Письмо Кашагу полностью разрушило наши усилия. В нем говорилось, что мятежники установили баррикады в северной стороне Лхасы на дороге к Китаю. Кашагу предписывалось добиться, чтобы они сейчас же были убраны. Генерал предупреждал, что, если это не будет сделано, могут последовать самые серьезные последствия, ответственность за которые будет лежать на Суркхангве, Нэушаре, Шэсуре и донъер ченмо.
Кашаг вновь призвал народных лидеров и предложил им убрать баррикады, чтобы китайцы не имели повода для дальнейших репрессий. Но совет этот произвел прямо обратный эффект. Вожаки наотрез отказались демонтировать баррикады. Они сказали, что установили их там, чтобы защитить Норбулинку, удерживая китайские подкрепления от входа в город. Если китайцы хотели, чтобы они были убраны, единственный вывод, который можно было из этого сделать, состоял в Том, что они действительно собирались атаковать дворец и захватить Далай-ламу. Также они сказали, что китайцы сами построили баррикады перед храмом и предприняли подобные предосторожности, чтобы защитить тибетцев, которые их поддерживали, таких как Нгабо.

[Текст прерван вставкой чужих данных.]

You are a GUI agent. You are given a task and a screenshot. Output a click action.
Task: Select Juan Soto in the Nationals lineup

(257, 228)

И, если китайцы могут использовать баррикады, чтобы защитить Нгабо, рассуждали лидеры, почему они возражают, когда народ Лхасы защищает дворец?

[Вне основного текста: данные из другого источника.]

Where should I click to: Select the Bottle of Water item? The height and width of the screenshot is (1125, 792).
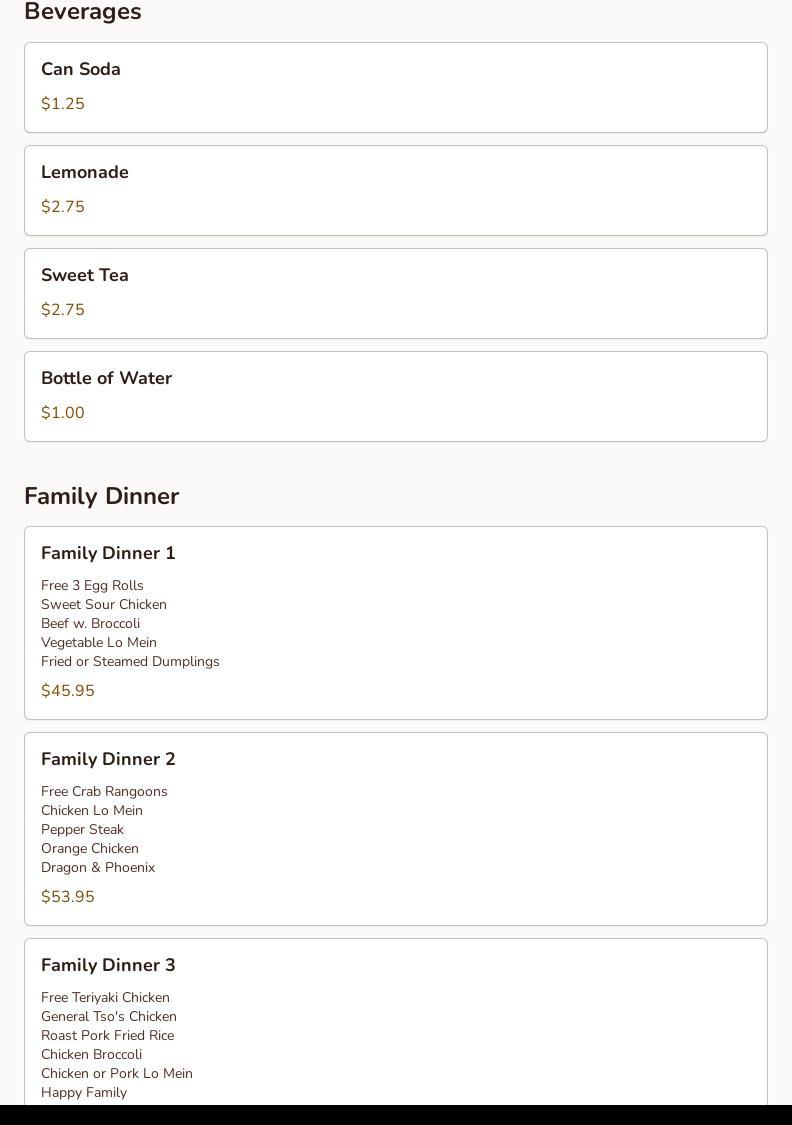point(106,378)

Логика эта была неудачной, но вожаков оказалось невозможно убедить рассматривать китайские предписания каким-либо другим образом. Печальным результатом этого обсуждения стало то, что они стали больше беспокоиться о моей безопасности и отказались распустить толпу. Народ стал менее склонен к компромиссу, выделил шесть командиров для усиления защиты дворца и объявил, что не оставит дворец без охраны, что бы там ни было.
Такого рода развитие событий меня крайне встревожило. Я чувствовал, что до трагедии оставался один шаг, и решил поговорить с народными вожаками сам. Я послал за ними, и явились все семьдесят. Тогда, в присутствии министров Кашага и других старших чиновников я сделал все, что мог, чтобы отговорить их от их действий. Я сказал им, что китайский генерал не вынуждал меня принять свое приглашение. Что я консультировался и согласился поехать туда до того, как было написано это приглашение. Я сказал, что не боюсь какой-либо личной опасности, исходящей от китайцев. И что они не должны создавать ситуацию, которая приведет к серьезным последствиям для народа. Я знал, что это оскорбит их чувства, но должен был сказать им, что я надеюсь искреннейшим образом, что мир в Лхасе может быть восстановлен хоть в какой-то степени.

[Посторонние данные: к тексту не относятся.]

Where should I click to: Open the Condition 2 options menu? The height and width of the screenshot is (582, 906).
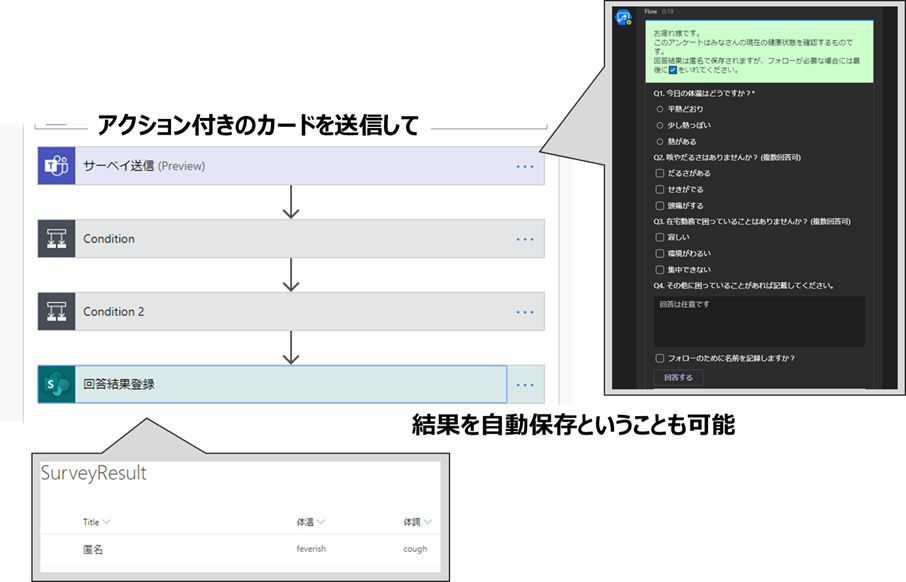[x=525, y=311]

Лидеры не задавали каких-либо вопросов относительно моего совета и не спорили со мной. Они тихо оставили собрание и провели совещание за воротами дворца. Они согласились, что для них невозможно не выполнить мои распоряжения, но была долгая дискуссия о том, что может произойти со мной, если их защита будет убрана. В конце концов они исполнили мои пожелания в том, чтобы не проводить больше митингов внутри Норбулинки. Вместо этого они собрались в деревне Шоу у подножия дворца Поталы и посылали сообщения О своих решениях мне и Кашагу после каждого собрания. Эти решения были, по существу, повторениями их предыдущих деклараций. Они будут продолжать защищать меня, а китайцы должны оставить Лхасу и Тибет, дать тибетцам самим управлять своими делами. Так прошли два следующих дня. Ситуация, казалось, застыла, И проблемы были неразрешимыми. Но очевидно, что долго так продолжаться не могло, что-то должно было вскоре произойти, изменив ситуацию к лучшему или к худшему.